The Sugared Game Read online

Page 21


  “Negotiation?” Waring’s lips stretched. “No. No, I think not. There is only surrender—unconditional, absolute, abject surrender, and obedience thereafter. I will accept that, and nothing less.” He looked between them, eyes hard. “I advise you throw yourselves on my mercy and pray that I show any, because the alternatives will be very unpleasant indeed for you and your friend. Consider well, Arthur, Mr. Darling. Consider well and quickly, because you have tried my patience too far.”

  “I believe I understand what you’re asking.” Kim’s lips were white. “May I have time to think?”

  “Do you need to?”

  “I have loyalties, little though you may believe it. For God’s sake, sir, this is an innocent girl. Let me at least have time to think!”

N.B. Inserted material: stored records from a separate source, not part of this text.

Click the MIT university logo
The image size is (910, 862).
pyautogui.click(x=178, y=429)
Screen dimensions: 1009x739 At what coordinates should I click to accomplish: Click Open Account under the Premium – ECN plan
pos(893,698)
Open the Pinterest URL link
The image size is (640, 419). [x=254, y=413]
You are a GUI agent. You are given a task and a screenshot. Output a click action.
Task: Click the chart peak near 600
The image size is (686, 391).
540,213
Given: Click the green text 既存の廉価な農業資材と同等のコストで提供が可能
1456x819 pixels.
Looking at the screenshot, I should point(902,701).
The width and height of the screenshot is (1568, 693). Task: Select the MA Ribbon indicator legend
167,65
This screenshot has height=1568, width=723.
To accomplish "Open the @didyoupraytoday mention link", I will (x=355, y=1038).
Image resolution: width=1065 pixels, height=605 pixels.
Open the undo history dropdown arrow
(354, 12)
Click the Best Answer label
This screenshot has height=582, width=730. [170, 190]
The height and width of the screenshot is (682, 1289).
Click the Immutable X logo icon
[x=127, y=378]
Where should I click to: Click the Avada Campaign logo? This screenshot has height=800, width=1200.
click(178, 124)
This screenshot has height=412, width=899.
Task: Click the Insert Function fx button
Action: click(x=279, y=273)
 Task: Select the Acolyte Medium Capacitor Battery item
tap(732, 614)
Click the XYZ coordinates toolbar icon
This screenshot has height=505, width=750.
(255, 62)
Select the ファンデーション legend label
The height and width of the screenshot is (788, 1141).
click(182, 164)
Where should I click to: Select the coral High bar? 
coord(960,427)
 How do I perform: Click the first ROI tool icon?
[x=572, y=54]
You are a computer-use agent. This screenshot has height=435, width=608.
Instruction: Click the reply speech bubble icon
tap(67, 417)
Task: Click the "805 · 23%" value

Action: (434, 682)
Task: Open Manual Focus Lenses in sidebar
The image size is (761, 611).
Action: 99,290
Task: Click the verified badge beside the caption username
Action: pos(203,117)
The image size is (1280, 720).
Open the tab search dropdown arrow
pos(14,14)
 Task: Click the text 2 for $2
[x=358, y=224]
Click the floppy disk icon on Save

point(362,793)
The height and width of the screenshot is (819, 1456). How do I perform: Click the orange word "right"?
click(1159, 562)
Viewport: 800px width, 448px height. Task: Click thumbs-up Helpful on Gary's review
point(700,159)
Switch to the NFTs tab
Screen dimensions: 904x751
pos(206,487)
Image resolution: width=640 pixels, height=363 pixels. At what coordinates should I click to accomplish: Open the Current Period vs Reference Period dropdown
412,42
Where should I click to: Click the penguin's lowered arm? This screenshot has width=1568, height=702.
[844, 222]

  “You may have until the morning,” Waring said. “Miss Jones will be quite safe until then, unless of course any of you attempt to leave my house. That would be a breach of my trust and a very bad mistake indeed. Make sure your obstinate friend here understands; I fear he may not have your moral flexibility. You may go. Oh,” he added, as Kim began to turn, “by the way, until I have done with you, you will find your motor-car out of commission, and the telephone faulty. Now, why don’t you pop off for a drink before dinner. A cocktail or whatever it is. I believe that’s your main area of talent.”

  Kim took Will’s arm and pulled hard. “Come on, Will. Let’s go.”

  Chapter Sixteen

  Will made sure they were well away before he let out a long breath. “Jesus Christ. He’s mad as a hatter.”

  “Mad or bad. Certainly dangerous to know.”

  “I can’t face the girls. Can we go outside?”

  Kim led him into the gardens, away from the light of the house. It was very dark and bloody cold, but the air was clean. That made a change from Waring’s study.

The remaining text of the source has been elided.